◆ Assignment 1 ◆
In the text on ancient maize, about what percentage of the diet of the Turkey Pen Shelter inhabitants did maize make up?
◆ Assignment 2 ◆
Copy the passage of the ancient maize text from "Geneticists of both" up to and including "global agriculture today.".

◆ Text for analysis ◆
Changes to flowering times helped the staple crop spread into new areas thousands of years ago.

Genome sequences from nearly 2,000-year-old cobs of maize (corn) found in a Utah cave paint a portrait of the crop at the dawn of its adaptation to the highlands of the US southwest. That maize, researchers found, was small, bushy and — crucially — had developed the genetic traits it needed to survive the short growing seasons of high altitudes.

The team’s study1, published on 3 August in Science, is remarkable in how it tackles complex genetic traits governed by the interactions of many different genes, say researchers. It uses that information to create a detailed snapshot of a crop in the middle of domestication. Such insights could help modern plant breeders to buffer crops against global climate change.

Geneticists of both modern and ancient crops have poured tremendous effort into understanding maize, which was one of the most important subsistence crops in the New World thousands of years ago, and is a cornerstone of global agriculture today.

Maize originated in Mexico and rapidly spread into the lowlands of the southwest United States about 4,000 years ago. But communities at higher altitudes did not fully embrace the crop until 2,000 years later — a delay that has long puzzled archaeologists studying the region, says Kelly Swarts, a quantitative geneticist at the Max Planck Institute for Developmental Biology in Tübingen, Germany. “There was always the question: why wasn’t this catching on? Why weren’t people doing agriculture in the uplands?” she says.

Swarts and her colleagues turned to a site in a Utah cave called Turkey Pen Shelter, where a farming community lived about 2,000 years ago. Inhabitants of the cave raised turkeys, wove intricate baskets and shoes, and had the resources needed to store and process corn. Maize, which they probably served in soups and stews, comprised about 80% of their diet.

Complex crops

Swarts’s team sequenced the genomes of fifteen 1,900-year-old maize cobs found in the shelter and compared their sequences to those in a database of genomes and physical traits from some 2,600 modern maize lines. The researchers then used that information to extrapolate the physical characteristics of the Turkey Pen maize plants, including complex traits such as flowering time. The analysis revealed a crop that was shorter and more branched than modern varieties. “More like little bushes,” says Swarts, though the role of these traits is unclear. The crop also flowered more quickly than lowland varieties — an important adaptation to life in the highlands, which have a shorter growing season than lower elevations.

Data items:
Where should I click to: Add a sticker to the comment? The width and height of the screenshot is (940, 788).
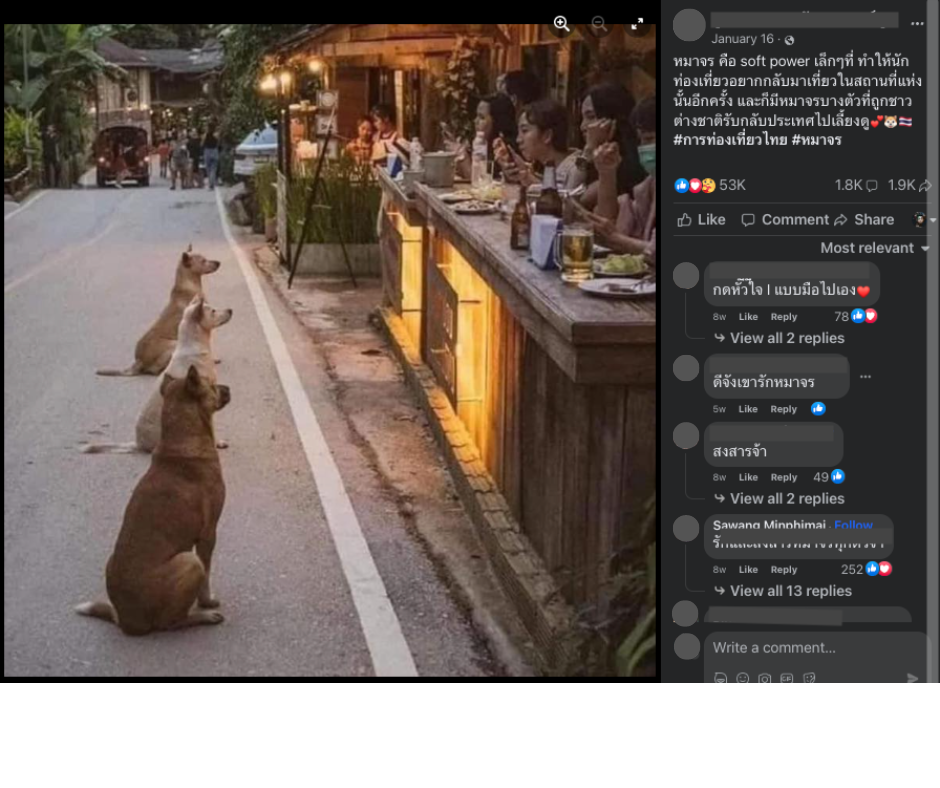[809, 678]
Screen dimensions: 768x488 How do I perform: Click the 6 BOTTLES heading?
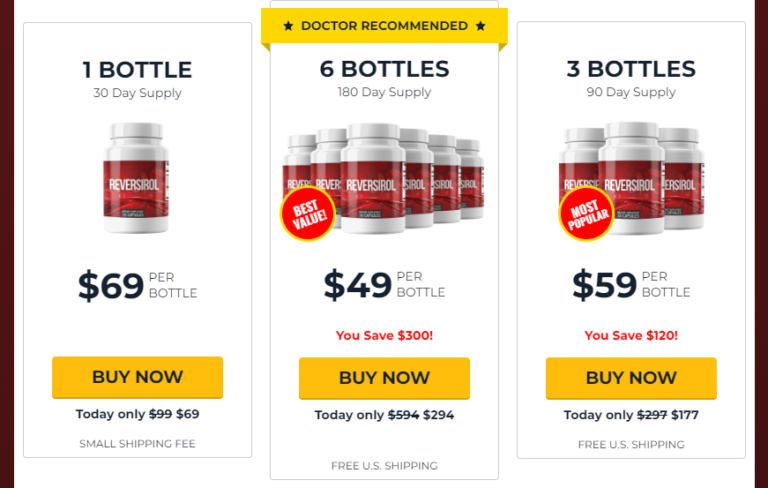coord(384,69)
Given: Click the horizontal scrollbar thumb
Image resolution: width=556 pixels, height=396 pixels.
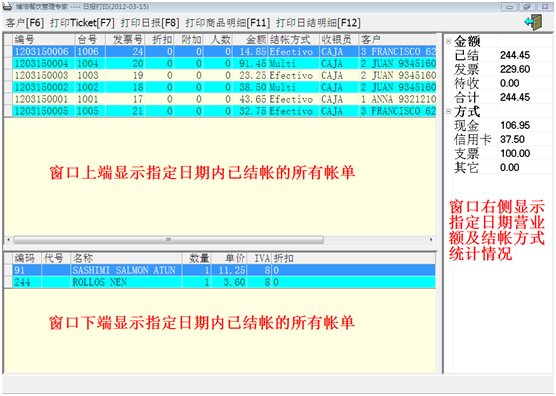Looking at the screenshot, I should [169, 240].
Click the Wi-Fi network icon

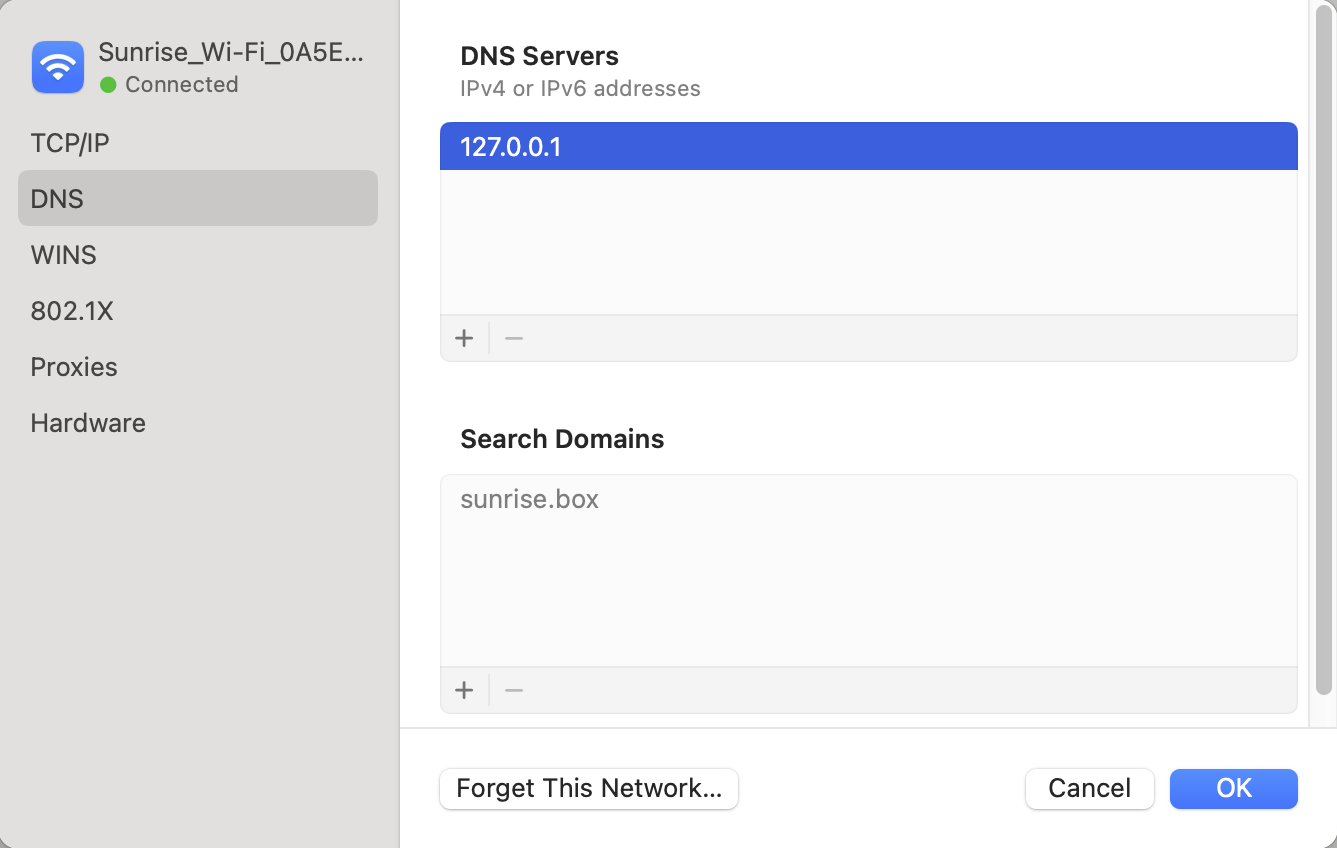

◆ Exercise result 1 ◆
About 80%.

◆ Exercise result 2 ◆
Geneticists of both modern and ancient crops have poured tremendous effort into understanding maize, which was one of the most important subsistence crops in the New World thousands of years ago, and is a cornerstone of global agriculture today.